(Text section)

Lagging Kafka Consumer in Spring Boot Application

Lagging Kafka Consumer in Spring Boot Application

I was recently working with a Spring Boot Kafka application. One day suddenly the application stopped processing messages from a Kafka topic that it was listening to in production. Initially we thought that it could have something to do with the recent code changes and we decided to roll back to an older version of the code which seemed to resolve the issue. However, I wasn't convinced?and didn’t want to spend time brining newer code one pull request at a time on top of rolled back version. I decided to dig deeper and anyway the issue reappeared the very next day when a large number of requests were sent to the application.

1.1 Issue

We were using @KafkaListener annotated method to consume messages from a Kafka topic. This had been working fine for a long time, but one day it became too slow and new messages kept piling up in the Kafka topic without getting processed.

1.2 Temporary Fixes

This issue had occurred in production, so we had to come up with temporary fixes before we performed a root cause analysis and came up with a permanent solution.

1.2.1 Multiple instances of Kafka Consumer

Initial investigation showed that the @KafkaListener consumer was processing each message in a single thread and when a large number of messages were piled up in the Kafka topic, single thread was not fast enough to process them all. We decided to deploy multiple instances of the consumer application to make this process faster. Kafka consumers don't poll the Kafka topic itself, but the partitions?in the topic and if we deploy multiple consumers for a Kafka topic?each consumer needs its own set of partitions to poll. That meant we had to increase the number of partitions in the Kafka topic?depending on the number of consumer instances we wanted to deploy, otherwise if we have more consumers than the topic partitions, consumers that are not assigned any partitions would remain idle.

However, increasing number of partitions and the number of instances of the consumer application improved the message processing rate only marginally.

(End Text section)

What you need to do:
#1 List every numbered section heading in the Kafka consumer article, with its number.
#2 Reproduce the passage of the Kafka consumer article that begins at the words "We were using" and stops after the words "without getting processed.".

(Provided material)

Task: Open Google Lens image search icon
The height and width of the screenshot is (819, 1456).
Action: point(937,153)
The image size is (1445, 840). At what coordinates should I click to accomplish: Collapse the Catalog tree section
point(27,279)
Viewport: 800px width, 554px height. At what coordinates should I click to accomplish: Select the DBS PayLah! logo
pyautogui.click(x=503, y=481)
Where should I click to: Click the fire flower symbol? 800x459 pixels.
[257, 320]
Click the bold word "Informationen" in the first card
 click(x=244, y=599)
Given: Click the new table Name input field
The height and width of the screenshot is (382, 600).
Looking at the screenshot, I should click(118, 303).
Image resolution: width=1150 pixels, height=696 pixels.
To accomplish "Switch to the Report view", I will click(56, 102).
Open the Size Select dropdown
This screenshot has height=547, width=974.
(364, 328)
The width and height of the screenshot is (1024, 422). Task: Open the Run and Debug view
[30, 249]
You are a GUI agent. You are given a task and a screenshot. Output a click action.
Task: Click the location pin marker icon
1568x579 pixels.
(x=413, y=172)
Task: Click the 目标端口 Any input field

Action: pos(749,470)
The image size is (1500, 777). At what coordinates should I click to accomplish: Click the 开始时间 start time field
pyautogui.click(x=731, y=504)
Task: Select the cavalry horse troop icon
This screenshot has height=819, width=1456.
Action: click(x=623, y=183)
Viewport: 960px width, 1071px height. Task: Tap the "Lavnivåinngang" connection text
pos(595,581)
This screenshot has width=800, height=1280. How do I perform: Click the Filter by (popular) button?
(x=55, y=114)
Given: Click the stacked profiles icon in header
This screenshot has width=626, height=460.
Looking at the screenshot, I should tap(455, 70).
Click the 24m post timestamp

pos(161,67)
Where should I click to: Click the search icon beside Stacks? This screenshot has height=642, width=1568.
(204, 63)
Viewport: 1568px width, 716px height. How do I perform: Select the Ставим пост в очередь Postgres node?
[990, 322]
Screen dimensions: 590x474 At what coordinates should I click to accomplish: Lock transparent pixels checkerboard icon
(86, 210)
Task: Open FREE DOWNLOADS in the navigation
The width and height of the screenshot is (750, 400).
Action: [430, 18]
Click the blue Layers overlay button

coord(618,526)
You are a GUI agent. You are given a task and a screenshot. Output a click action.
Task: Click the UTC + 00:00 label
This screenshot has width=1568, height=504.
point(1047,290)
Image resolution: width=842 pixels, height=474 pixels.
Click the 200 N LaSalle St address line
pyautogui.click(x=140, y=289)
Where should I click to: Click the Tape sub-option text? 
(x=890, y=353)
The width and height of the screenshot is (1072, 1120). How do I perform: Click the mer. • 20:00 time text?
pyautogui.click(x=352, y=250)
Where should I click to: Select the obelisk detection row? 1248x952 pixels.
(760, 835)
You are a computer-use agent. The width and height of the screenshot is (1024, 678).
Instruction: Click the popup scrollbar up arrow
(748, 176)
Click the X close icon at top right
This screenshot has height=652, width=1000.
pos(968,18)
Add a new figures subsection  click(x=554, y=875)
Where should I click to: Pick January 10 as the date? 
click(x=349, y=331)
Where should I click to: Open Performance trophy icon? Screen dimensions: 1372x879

(End Provided material)

Activity answers:
#1
1.1 Issue
1.2 Temporary Fixes
1.2.1 Multiple instances of Kafka Consumer

#2
We were using @KafkaListener annotated method to consume messages from a Kafka topic. This had been working fine for a long time, but one day it became too slow and new messages kept piling up in the Kafka topic without getting processed.